Supplied data ▸
☆ ☆ ☆ ☆
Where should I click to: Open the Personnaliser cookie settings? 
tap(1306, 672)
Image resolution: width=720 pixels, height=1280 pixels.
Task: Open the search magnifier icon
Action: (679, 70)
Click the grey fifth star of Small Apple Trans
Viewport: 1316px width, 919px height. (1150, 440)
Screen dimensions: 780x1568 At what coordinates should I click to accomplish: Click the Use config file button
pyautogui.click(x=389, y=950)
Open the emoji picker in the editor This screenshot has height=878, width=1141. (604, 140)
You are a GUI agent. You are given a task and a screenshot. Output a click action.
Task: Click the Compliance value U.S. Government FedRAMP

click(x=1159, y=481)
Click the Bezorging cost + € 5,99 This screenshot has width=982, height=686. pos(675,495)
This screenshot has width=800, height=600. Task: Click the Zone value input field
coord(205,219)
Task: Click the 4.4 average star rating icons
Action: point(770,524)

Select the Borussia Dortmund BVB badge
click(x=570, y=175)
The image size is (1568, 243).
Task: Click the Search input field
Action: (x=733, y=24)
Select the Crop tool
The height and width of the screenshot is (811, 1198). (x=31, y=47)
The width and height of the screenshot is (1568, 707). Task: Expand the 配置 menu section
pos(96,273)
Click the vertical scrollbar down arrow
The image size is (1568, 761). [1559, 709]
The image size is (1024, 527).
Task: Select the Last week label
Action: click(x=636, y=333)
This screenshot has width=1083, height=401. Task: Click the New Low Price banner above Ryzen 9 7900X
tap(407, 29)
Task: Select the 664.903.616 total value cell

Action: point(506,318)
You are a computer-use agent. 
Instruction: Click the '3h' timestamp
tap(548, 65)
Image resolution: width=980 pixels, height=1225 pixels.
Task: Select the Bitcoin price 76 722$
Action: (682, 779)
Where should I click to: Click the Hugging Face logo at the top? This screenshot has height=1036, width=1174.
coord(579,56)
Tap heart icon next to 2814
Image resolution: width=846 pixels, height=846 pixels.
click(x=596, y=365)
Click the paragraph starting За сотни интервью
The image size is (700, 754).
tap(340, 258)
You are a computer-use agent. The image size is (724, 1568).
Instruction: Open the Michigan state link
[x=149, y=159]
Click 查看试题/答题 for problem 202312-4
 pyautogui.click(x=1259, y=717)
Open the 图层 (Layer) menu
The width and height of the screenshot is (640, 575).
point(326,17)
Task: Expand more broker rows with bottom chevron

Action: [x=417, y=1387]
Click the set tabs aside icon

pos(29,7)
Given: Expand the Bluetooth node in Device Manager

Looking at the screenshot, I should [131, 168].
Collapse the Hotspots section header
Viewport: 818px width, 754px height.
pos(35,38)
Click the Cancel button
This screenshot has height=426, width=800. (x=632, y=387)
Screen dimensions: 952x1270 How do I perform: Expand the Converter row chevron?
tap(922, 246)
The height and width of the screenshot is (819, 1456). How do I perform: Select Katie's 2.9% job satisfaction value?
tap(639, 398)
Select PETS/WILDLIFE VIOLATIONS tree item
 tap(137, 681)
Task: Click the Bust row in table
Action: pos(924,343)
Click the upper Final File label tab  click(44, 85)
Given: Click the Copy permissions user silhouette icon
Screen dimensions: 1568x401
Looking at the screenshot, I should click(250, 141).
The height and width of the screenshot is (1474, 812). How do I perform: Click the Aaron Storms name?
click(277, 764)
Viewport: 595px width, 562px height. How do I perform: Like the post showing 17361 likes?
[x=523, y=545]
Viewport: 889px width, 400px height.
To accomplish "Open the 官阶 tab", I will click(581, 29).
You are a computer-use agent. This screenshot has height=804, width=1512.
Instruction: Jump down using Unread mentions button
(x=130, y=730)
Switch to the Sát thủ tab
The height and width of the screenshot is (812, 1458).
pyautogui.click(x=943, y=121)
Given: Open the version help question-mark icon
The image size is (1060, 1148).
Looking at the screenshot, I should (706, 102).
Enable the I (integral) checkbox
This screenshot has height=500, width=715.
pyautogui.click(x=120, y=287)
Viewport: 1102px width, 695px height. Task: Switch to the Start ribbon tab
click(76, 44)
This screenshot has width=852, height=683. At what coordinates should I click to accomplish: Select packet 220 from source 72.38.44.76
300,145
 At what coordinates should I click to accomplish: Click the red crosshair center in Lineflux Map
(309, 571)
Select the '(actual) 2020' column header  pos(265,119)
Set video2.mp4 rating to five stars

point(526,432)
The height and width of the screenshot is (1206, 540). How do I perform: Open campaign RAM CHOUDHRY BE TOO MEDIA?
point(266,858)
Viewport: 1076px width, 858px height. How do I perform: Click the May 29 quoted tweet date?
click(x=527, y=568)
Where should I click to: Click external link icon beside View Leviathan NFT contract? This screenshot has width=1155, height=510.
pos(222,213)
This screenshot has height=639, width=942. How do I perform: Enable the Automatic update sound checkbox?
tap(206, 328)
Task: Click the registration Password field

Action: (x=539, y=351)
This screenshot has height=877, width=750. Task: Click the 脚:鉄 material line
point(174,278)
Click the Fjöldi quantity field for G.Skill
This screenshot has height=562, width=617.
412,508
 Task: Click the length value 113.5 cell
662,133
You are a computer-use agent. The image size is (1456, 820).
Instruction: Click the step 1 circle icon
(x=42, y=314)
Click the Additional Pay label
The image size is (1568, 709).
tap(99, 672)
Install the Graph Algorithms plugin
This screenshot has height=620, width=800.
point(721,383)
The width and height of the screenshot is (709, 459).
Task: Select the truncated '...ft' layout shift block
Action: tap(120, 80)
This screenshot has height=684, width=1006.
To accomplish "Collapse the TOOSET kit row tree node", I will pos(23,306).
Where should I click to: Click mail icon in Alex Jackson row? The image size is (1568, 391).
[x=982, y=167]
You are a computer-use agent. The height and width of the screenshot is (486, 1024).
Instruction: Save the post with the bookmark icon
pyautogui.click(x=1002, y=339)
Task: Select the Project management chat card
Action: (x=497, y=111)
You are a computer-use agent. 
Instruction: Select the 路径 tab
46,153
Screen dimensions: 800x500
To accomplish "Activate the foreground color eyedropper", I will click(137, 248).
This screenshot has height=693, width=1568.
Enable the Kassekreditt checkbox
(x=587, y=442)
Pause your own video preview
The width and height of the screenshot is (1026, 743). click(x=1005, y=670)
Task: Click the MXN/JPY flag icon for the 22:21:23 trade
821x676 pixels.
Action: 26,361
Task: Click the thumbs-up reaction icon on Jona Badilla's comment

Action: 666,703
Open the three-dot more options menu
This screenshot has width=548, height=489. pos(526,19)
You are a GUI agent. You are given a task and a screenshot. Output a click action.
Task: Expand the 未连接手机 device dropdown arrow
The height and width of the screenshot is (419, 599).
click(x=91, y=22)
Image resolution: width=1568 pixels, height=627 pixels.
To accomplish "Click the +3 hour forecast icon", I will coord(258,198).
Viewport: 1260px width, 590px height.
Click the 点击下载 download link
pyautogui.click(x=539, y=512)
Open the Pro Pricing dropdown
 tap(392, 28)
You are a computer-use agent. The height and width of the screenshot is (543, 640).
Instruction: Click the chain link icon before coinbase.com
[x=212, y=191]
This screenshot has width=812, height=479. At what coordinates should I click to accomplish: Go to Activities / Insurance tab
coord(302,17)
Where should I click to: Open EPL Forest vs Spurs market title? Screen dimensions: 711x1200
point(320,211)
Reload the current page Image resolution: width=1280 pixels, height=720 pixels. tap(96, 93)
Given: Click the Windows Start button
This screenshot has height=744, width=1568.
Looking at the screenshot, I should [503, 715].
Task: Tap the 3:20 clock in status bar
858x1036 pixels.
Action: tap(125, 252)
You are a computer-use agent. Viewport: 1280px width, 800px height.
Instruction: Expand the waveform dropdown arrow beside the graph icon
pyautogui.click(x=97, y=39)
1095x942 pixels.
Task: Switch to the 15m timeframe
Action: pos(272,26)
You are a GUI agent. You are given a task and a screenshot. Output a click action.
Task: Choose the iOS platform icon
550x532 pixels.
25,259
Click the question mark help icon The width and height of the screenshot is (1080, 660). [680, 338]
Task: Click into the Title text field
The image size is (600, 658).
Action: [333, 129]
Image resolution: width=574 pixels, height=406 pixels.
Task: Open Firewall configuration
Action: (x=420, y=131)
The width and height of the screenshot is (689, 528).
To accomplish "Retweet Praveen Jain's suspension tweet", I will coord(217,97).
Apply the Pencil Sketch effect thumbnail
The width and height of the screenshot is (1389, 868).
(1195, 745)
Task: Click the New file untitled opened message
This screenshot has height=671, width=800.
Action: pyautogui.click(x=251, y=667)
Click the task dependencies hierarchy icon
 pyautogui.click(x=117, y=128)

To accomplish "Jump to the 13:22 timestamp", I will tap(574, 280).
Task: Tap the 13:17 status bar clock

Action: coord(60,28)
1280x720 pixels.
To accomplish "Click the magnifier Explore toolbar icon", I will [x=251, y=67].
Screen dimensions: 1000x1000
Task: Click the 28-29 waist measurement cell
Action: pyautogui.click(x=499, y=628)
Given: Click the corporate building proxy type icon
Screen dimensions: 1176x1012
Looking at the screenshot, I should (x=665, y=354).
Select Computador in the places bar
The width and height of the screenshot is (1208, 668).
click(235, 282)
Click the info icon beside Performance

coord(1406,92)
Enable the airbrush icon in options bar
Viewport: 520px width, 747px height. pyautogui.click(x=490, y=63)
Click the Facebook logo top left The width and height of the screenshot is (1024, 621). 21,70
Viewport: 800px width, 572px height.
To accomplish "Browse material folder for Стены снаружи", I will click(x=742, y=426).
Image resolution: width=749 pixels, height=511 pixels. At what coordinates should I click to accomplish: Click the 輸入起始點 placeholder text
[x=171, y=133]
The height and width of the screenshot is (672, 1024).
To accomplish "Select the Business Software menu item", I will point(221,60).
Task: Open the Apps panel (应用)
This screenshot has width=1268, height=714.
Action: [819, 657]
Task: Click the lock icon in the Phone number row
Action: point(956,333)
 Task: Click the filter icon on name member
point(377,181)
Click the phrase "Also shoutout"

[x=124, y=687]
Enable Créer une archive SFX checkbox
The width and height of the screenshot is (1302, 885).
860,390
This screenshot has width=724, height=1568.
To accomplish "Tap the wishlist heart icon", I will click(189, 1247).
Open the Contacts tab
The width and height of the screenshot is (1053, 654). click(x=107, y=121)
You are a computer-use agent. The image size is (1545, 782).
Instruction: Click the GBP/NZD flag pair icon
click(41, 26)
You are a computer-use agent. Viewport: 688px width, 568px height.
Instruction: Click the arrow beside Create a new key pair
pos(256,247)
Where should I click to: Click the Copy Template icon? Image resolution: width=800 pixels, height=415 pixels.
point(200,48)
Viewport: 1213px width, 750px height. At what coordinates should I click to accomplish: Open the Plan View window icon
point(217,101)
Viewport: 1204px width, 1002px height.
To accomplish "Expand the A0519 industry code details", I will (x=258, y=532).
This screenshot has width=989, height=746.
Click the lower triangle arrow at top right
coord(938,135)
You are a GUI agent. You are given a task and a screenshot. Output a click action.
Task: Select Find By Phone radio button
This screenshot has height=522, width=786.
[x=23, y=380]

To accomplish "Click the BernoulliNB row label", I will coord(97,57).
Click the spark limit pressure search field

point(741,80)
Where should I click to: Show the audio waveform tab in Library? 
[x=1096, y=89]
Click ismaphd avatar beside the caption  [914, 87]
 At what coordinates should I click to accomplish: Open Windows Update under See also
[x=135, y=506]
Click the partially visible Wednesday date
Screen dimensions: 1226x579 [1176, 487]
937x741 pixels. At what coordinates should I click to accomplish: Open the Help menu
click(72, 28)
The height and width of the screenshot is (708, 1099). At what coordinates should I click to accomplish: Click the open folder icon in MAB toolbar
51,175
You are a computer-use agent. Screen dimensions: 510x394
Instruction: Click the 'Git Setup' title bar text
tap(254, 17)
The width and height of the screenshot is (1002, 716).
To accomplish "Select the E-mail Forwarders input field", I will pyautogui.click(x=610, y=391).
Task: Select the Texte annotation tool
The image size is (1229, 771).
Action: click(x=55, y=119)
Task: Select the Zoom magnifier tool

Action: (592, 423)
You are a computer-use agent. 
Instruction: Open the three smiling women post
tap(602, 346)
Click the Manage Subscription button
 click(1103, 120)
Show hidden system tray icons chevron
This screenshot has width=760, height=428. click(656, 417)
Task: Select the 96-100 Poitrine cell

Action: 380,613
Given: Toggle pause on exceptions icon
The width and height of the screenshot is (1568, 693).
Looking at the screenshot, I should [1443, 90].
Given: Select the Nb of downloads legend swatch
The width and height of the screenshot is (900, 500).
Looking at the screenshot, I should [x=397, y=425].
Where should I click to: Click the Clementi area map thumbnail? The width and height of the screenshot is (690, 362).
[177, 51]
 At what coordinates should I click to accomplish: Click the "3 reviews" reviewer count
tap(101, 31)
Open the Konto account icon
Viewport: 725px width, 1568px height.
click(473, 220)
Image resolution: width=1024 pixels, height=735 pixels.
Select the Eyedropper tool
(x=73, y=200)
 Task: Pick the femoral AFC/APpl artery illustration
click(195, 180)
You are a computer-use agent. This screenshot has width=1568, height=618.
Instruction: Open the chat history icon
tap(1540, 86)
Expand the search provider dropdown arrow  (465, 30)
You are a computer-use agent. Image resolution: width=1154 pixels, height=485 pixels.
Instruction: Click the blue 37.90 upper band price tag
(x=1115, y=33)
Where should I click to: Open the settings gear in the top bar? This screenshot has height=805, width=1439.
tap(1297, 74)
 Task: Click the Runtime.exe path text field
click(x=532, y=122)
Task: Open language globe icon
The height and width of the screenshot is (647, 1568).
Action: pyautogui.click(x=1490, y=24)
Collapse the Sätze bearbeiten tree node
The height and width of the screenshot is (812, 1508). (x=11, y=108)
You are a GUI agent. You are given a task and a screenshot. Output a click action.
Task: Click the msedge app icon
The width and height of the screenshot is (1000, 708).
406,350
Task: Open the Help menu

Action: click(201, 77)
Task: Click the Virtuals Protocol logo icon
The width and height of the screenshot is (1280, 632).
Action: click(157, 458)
☆ ☆ ☆ ☆
What is required ▸ Which lines above run from the one containing "Task: Click the New file" down to the one containing "Given: Click the corporate"? Repeat exactly those, both ends included, and nothing else.

Task response ▸
Task: Click the New file untitled opened message
This screenshot has height=671, width=800.
Action: pyautogui.click(x=251, y=667)
Click the task dependencies hierarchy icon
 pyautogui.click(x=117, y=128)

To accomplish "Jump to the 13:22 timestamp", I will tap(574, 280).
Task: Tap the 13:17 status bar clock

Action: coord(60,28)
1280x720 pixels.
To accomplish "Click the magnifier Explore toolbar icon", I will [x=251, y=67].
Screen dimensions: 1000x1000
Task: Click the 28-29 waist measurement cell
Action: pyautogui.click(x=499, y=628)
Given: Click the corporate building proxy type icon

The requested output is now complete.